Rutger Hauer has made a few decent action films over the years, and to be honest, I was hoping Arctic Blue would be one of them. It's not. Hauer has about two "action" scenes in the film, and both are over very quickly. Otherwise, he spends most of the film either walking or behind bars. The film is also a mixed bag. Several subplots, such as the leak in the pipeline and Leo's motivations, aren't fleshed out in any detail. The acting isn't all that great either. I was continually hoping for something exciting to happen, but I was disappointed.

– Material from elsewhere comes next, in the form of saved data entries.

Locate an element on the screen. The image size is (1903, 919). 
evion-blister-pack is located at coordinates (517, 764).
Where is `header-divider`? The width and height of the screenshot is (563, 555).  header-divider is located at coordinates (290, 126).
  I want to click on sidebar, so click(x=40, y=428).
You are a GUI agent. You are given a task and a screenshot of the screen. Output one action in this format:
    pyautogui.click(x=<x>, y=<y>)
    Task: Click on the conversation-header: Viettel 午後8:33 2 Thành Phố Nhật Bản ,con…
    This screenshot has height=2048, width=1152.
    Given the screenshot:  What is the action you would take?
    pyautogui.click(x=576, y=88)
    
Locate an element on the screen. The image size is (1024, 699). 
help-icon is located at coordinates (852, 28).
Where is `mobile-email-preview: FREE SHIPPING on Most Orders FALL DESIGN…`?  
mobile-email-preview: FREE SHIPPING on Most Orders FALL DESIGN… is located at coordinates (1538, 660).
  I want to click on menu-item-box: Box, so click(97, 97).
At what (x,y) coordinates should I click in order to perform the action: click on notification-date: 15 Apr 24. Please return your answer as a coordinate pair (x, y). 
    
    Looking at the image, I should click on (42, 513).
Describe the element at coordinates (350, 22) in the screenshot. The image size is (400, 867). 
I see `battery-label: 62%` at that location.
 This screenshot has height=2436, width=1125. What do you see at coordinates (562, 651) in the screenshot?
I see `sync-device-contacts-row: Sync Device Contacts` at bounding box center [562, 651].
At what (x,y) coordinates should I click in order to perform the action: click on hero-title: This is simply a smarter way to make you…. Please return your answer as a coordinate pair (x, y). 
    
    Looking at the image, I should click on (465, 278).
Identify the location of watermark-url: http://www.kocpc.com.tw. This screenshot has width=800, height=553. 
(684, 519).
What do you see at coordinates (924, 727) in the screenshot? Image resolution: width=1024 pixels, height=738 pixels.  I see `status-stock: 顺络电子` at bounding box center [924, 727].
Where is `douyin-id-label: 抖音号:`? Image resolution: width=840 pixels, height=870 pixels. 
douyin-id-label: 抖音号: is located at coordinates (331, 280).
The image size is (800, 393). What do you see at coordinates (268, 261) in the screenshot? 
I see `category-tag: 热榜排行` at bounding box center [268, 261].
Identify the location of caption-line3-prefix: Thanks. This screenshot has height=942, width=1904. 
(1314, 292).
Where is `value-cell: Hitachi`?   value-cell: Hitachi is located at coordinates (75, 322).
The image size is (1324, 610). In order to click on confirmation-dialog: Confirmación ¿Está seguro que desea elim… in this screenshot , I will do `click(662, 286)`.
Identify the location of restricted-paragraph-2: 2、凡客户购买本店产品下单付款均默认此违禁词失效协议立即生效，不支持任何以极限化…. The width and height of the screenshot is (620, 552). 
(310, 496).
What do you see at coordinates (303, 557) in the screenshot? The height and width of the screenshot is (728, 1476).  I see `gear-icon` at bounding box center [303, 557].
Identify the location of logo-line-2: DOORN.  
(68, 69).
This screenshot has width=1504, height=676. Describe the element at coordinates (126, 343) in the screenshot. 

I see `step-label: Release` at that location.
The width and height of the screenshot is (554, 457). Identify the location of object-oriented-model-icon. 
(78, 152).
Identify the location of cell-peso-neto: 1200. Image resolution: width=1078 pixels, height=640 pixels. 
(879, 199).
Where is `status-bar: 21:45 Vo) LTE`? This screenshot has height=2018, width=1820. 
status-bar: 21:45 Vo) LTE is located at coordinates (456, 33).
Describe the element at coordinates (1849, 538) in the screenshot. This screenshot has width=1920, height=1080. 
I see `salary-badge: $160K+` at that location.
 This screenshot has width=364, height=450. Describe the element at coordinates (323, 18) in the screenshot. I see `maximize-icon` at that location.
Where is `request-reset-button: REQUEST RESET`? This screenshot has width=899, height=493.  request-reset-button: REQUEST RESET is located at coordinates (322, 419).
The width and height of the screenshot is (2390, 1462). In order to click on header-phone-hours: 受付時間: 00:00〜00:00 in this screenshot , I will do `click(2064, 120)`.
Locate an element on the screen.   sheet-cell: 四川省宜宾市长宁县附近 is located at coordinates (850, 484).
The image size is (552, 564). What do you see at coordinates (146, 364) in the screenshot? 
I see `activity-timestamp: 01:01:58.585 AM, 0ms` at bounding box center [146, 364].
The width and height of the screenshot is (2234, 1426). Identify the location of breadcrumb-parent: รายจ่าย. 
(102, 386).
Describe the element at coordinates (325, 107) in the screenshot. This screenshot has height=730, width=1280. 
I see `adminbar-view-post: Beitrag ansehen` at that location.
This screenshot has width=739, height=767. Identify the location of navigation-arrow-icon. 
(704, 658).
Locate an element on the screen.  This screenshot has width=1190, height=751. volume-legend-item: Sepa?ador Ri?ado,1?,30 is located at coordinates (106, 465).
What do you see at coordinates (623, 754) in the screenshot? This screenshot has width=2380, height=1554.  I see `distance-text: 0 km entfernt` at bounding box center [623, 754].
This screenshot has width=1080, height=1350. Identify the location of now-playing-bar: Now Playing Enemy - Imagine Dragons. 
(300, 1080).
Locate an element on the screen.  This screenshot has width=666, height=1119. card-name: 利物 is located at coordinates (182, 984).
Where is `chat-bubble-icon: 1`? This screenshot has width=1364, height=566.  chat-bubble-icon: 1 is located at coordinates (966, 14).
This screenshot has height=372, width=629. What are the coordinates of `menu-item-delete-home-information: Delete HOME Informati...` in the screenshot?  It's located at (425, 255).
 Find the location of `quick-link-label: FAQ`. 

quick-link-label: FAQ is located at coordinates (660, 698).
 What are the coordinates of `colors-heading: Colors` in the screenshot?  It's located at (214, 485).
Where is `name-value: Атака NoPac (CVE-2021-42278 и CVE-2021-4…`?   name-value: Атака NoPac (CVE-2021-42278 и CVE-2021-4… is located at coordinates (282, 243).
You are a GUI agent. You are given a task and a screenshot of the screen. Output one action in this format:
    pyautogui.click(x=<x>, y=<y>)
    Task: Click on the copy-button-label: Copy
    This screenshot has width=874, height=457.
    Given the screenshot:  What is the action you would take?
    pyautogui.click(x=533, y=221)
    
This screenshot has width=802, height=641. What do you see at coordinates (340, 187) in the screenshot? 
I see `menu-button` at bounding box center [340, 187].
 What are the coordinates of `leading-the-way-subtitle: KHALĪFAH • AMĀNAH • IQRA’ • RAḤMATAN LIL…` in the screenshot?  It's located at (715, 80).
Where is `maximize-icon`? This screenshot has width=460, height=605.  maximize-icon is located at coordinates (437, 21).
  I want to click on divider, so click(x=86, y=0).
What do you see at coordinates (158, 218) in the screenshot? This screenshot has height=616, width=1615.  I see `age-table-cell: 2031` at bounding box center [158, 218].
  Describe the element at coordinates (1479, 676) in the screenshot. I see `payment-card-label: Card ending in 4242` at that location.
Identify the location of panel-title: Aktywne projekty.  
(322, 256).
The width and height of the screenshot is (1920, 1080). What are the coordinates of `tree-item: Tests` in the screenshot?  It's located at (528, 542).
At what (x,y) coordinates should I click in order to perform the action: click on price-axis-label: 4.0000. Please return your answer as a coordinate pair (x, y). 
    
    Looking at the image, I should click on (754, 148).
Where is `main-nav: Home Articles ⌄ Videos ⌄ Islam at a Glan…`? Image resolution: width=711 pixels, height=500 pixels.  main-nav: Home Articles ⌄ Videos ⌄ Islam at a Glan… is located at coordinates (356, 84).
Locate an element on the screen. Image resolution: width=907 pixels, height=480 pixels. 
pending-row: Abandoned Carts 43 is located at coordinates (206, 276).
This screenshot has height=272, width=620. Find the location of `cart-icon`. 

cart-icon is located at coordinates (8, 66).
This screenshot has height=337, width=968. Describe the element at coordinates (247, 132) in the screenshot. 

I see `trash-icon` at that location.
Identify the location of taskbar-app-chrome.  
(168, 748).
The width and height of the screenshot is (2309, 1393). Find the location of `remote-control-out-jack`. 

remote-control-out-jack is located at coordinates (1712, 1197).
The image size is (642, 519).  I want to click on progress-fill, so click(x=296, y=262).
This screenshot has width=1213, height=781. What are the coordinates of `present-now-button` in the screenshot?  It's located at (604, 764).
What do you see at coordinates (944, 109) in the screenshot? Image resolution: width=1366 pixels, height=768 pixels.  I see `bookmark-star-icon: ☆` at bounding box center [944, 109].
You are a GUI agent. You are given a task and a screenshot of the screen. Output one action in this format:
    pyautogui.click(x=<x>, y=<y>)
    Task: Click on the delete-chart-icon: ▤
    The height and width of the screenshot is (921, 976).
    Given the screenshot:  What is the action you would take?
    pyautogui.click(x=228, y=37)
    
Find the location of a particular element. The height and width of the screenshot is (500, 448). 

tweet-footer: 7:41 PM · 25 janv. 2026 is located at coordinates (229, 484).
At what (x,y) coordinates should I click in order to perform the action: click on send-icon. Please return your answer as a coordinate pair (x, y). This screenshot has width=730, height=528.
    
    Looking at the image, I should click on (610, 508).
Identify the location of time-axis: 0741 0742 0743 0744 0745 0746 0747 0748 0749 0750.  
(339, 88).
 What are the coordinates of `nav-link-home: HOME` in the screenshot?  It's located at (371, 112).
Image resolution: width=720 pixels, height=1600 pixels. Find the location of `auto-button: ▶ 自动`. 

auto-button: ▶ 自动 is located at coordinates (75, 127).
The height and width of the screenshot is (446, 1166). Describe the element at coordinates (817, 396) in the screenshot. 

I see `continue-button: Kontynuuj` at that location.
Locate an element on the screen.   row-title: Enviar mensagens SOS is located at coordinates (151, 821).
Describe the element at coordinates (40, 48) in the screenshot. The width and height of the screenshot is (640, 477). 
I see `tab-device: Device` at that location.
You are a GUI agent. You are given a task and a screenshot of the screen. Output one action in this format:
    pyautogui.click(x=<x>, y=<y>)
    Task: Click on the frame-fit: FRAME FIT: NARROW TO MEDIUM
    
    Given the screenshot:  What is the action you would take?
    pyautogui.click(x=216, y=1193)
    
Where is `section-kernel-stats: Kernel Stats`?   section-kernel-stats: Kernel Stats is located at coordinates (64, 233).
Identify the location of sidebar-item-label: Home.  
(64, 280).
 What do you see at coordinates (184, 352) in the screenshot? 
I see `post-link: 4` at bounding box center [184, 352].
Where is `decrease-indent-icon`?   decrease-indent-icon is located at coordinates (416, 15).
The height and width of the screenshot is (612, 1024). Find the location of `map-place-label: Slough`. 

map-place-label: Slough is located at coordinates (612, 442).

Arctic Blue is presented in 1.33:1 full screen, which is cropped from its original aspect ratio (according to the case). The case also touts anamorphic video, but it is not present. The original press release did state that the film would be presented in widescreen, so I'm not sure what happened. As expected, several scenes in the film feel cramped due to the cropping. The transfer has a fair amount of specks and smaller marks, as well as a few scratches. There is also some slight grain, and the print seems a bit too soft in several scenes. Colors throughout are mainly vibrant, but occasionally seem too dark. Flesh tones are accurate and blacks are decent throughout.
Arctic Blue is presented in Dolby 2.0 Surround in English and French. Surround use, for the exception of the film's music, is rather infrequent, but does add to the film when it occurs. Explosions, car movements, and, on occasion, voices employ the surrounds. Dialogue is crisp and clean throughout, with no distortion that I detected. Optional subtitles are also available in English and French.
Extras include a newly recorded screen specific audio commentary with director Peter Masterson and trailers for this film, Striking Distance, and Replacement Killers.
To be honest, after watching the film, I was definitely not looking forward to the commentary. And well, to be blunt, it sucked. While Masterson is talkative at first, the track has a lot of long pauses between comments. When Masterson does speak, it's usually about one of two things: praising the actors or detailing how/where a shot was established. He also talks about shooting and casting decisions. I recommend not listening to the track, even if you're a fan.
Unless you're a huge fan of the film or Rutger Hauer, don't bother even giving the DVD a rent. Skip it.